## Data entries

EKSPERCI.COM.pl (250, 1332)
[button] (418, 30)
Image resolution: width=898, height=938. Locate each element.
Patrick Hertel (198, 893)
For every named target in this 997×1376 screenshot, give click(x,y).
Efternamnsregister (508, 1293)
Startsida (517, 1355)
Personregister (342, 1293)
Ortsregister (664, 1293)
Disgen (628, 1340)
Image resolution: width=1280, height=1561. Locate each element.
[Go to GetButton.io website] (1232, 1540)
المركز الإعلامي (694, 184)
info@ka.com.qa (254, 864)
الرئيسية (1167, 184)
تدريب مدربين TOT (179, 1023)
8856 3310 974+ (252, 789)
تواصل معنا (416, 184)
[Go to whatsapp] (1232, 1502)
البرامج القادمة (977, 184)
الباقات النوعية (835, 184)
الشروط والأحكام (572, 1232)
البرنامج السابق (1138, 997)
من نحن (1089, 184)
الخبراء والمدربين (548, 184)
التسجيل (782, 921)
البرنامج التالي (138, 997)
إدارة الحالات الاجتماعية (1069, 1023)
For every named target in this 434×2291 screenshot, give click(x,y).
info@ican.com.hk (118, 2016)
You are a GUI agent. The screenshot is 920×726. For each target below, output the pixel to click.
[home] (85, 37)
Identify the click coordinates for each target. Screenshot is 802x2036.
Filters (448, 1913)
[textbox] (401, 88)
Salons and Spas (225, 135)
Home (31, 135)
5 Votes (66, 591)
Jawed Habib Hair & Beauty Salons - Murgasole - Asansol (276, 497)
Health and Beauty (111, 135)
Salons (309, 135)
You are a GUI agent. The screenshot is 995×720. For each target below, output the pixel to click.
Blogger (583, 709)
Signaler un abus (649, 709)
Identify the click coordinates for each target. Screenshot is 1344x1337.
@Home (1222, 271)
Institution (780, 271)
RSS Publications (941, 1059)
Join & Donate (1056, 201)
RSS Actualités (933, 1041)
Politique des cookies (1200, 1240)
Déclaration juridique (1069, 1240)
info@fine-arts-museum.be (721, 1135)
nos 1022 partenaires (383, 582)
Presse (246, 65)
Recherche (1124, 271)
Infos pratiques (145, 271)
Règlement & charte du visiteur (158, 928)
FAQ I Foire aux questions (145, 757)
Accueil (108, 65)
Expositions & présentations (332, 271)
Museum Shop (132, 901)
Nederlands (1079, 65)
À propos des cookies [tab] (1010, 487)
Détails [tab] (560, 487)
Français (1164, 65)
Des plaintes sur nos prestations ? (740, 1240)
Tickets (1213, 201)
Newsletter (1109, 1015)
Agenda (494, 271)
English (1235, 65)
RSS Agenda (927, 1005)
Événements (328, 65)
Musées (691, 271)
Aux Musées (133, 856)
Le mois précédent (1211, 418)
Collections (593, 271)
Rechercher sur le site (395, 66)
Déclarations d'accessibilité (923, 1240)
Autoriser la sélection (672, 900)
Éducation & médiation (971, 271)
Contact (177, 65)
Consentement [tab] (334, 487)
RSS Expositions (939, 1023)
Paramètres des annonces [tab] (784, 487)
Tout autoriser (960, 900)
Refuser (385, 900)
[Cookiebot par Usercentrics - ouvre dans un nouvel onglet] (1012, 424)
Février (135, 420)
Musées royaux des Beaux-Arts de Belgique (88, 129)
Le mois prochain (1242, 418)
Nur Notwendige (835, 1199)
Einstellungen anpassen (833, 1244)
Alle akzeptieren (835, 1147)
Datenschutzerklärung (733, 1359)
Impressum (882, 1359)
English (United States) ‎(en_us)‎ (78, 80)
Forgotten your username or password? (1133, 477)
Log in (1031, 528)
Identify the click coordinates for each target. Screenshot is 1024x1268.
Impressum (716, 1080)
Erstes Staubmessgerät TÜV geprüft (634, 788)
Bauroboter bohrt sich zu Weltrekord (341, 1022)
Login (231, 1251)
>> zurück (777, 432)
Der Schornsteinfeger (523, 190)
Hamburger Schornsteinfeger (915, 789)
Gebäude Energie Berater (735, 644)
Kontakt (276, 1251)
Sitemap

## What to produce
Copy out every line of the material above that contains the string "click", matching case exactly.

## Complete answer
For every named target in this 997×1376 screenshot, give click(x,y).
For every named target in this 434×2291 screenshot, give click(x,y).
You are a GUI agent. The screenshot is 920×726. For each target below, output the pixel to click.
Identify the click coordinates for each target. Screenshot is 802x2036.
You are a GUI agent. The screenshot is 995×720. For each target below, output the pixel to click.
Identify the click coordinates for each target. Screenshot is 1344x1337.
Identify the click coordinates for each target. Screenshot is 1024x1268.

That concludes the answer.